I think about the pivotal moments in my life. The ones where the fork in the road appeared and the path could have drastically changed. Mr. Frank Neils helped changed that path for me. It changed my life.
At 17, I found myself pregnant and an almost drop out from high school. I was a junior in high school. I had pretty much partied my first half of the year. In September, I had taken to getting up early, telling my mom I was going to the gym. Really, I was going to the bar and drinking with my friend’s mom who would serve me cocktails. I would drink until about 8 am. Go to school late and then cut out early for work.
I hardly showed up to first period and rarely stayed for 6th. By the end of 2nd quarter I was never in school. I showed up at the semester to take my exams. I passed them with flying colors but I don’t recall if it mattered, due to my attendance.
I continued to be a nuisance and not go to school. I did, however, have a strong work ethic. I worked more and more hours at Little Caesars Pizza washing dishes and tossing dough. I was a pain in the ass for my parents.
I was lying about going to school. Lying about where I was staying. Going to the lake and staying the night with boys when I said I was staying the night at a friend’s house. Sneaking around and lying is how I wound up pregnant.
At the same time I found out I was pregnant, my mom found out she had colon cancer. I remember telling my mom I was pregnant and she just walked away from me. She just couldn’t deal with it. She was just trying to stay alive.
I had already told my mom, but the dean from my high school, called and left a fucking message on my mom’s answering machine that it was rumored around the school that her daughter was pregnant and hadn’t been to school.
I wasn’t living at home. I was staying with different people, couch surfing. Trying to find a place to land. I had stopped going to school but I was still working. I was working one night, my stepmom came in to the shop. She asked for the keys to my truck. I gave them to her. They took my ride and told me good luck.
I got a ride home but then I had to learn how to use the bus. It was a bit complicated with transfers and whatnot but I figured it out. I also had a lot of friends who were giving me rides.
My friend’s mom, Maggie, who had been supplying me with the booze at the beginning of the year offered me a place to stay. It was not the safest place but it was a bed. It was a weekly rental downtown where drug dealers and prostitutes rented out of.
I had an epiphany.
I needed to go to school.
I was pregnant.
I was going to be a dropout teen statistic.
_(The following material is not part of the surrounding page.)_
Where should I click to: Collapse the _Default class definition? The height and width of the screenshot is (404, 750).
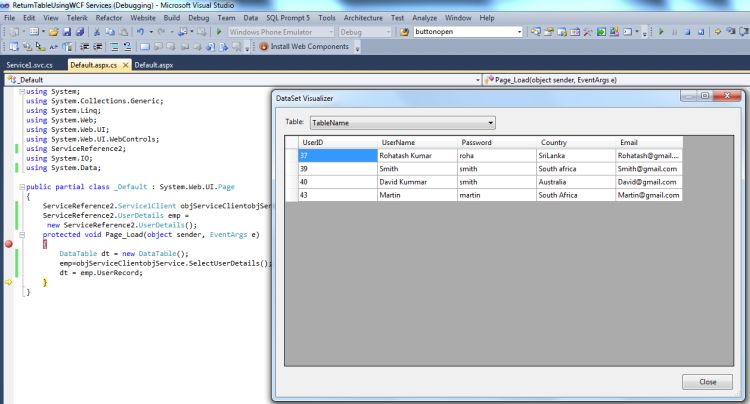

The next day, I walked from my crackhouse to Las Vegas High School. I told them I wanted to enroll. They told me I had to speak to the assistant principal. I waited a long time. I saw some friends. Chit chatted. I thought I could just get into another school. I didn’t think it would be a big deal.
This guy in a suit called me into his office. He left the door open. Asked me to have a seat.
“I see you want to come to school here. Why should I let you in my school?” he asked me.
In all my raging, hormonal, teenage, angst, “Fuck you! I don’t need your shit or your school. I just wanted to go to school!”
I stormed out of there. I made it around the corner out of the office and started crying. The assistant principal came after me.
“Hold on. Hold on. You really want to go to school?” He asked in a more gentle tone.
“Yes. I do. I’m pregnant and I need to get an education. I want to go to college. I have to go to school.” I said through the snot and tears.
He took me back to his office. He offered me a tissue.
“If you can promise me that you will not miss a day, I will let you enroll. I will let you in my school,” he spoke very firmly.
“I promise. I won’t miss a day.”
I didn’t miss a single day the rest of that year.
I almost miscarried with Patrick. My stepmom came and got me. She took me to the hospital. We had a long talk. I moved home.
The next school year, I got a zone variance to attend Las Vegas High School. I performed well. Had a good grade point average. I was in student council.
When I walked for my diploma, the man who I told to go fuck himself, who had come after me, handed me my diploma.
Thank you Mr. Neils. Without you, my life would have been very different.